A terra foi redimida de todo o mal causado pelos homens. Na inauguração do recomeço de Deus sobre a criação, Noé ofereceu a Ele um culto racional. Note que Noé ergueu um altar ao SENHOR e Lhe ofereceu um holocausto. Mas... o princípio do holocausto não foi estabelecido por Deus através de Moisés? Sim, pois Ele intentou que o culto fosse restaurado (invocar o nome do SENHOR), uma sociedade que pudesse ser chamada de Seu povo fosse formada, e que Sua Glória enchesse toda a terra, conforme o plano original. O holocausto estabelecido através de Moisés não foi algo novo. Era um traço cultural da sociedade gerada em Sete e, por isso, exercido por Noé.
    
Em seguida, a Escritura afirma: “Deus abençoou Noé e seus filhos, dizendo-lhes: ‘Sejam férteis, multipliquem-se e encham a terra. Todos os animais da terra tremerão de medo diante de vocês: os animais selvagens, as aves do céu, as criaturas que se movem rente ao chão e os peixes do mar; eles estão entregues em suas mãos. Tudo o que vive e se move servirá de alimento para vocês. Assim como lhe dei os vegetais, agora lhes dou todas as coisas'” ­(Gênesis 9:1-3).
    
Houve uma repetição aumentada da ética que Deus estabeleceu ao homem após tê-lo criado (Gênesis 1:28-29).
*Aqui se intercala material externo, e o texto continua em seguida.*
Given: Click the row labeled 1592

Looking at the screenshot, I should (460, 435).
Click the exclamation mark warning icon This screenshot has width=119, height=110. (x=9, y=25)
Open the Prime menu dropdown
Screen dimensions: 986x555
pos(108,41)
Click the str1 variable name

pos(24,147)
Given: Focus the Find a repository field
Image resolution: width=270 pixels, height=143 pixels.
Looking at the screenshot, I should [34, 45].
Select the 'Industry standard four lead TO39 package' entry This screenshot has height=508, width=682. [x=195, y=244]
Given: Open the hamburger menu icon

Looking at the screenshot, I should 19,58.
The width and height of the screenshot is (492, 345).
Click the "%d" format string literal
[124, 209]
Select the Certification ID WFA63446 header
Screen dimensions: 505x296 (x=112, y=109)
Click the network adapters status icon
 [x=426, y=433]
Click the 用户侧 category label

No primeiro versículo do capítulo 9, há a mesma interação, dividida nos mesmos dois momentos, feita por Deus com o primeiro ser humano da face da terra: Abençoou e lhes disse. Contudo, foi a Noé e aos seus filhos. Eis a importância da família para a formação da sociedade e a perpetuação da cultura de Deus sobre Sua criação. Encher a terra nada mais é do que formar gerações de acordo com a ética de Deus, personificada em Jesus Cristo. Foi exatamente este culto racional que Jesus advertiu aos Seus discípulos: “Portanto, vão e façam discípulos de todas as nações, batizando-os em nome do Pai, do Filho e do Espírito Santo, ensinando-os a obedecer a tudo o que eu lhes ordenei”. (Evangelho segundo Mateus 28:19-20).
    
Abraão era descendente de Noé (Evangelho segundo Lucas 3:34-36). Também pudera. Apesar de viver em um contexto cultural politeísta, completamente diferente do vivido por seus antecessores, Abrão – seu nome na ocasião – recebeu de Deus a proposta de voltar o exercer o traço cultural estabelecido por Sete por meio de seu filho Enos: “Anda na minha presença e seja íntegro (tamiyn)(Gênesis 17:1). Deus quis que Abraão possuísse as mesmas características que Noé, alcançado por Sua Graça por ser descendente de Sete, possuía. Conosco não é diferente. Por isso Jesus, em seu sermão da montanha, advertiu: “Sedes perfeitos como perfeito é o vosso pai celeste” (Evangelho segundo Mateus 5:48). Contudo, só é possível ser perfeito/completo/íntegro (teleion) andando na presença de Deus, em Seu derech tamiyn, que é o próprio Cristo.

Por falar em Cristo, na descrição genealógica de Lucas, vemos que Jesus, em sua natureza humana, era da linhagem de Sete.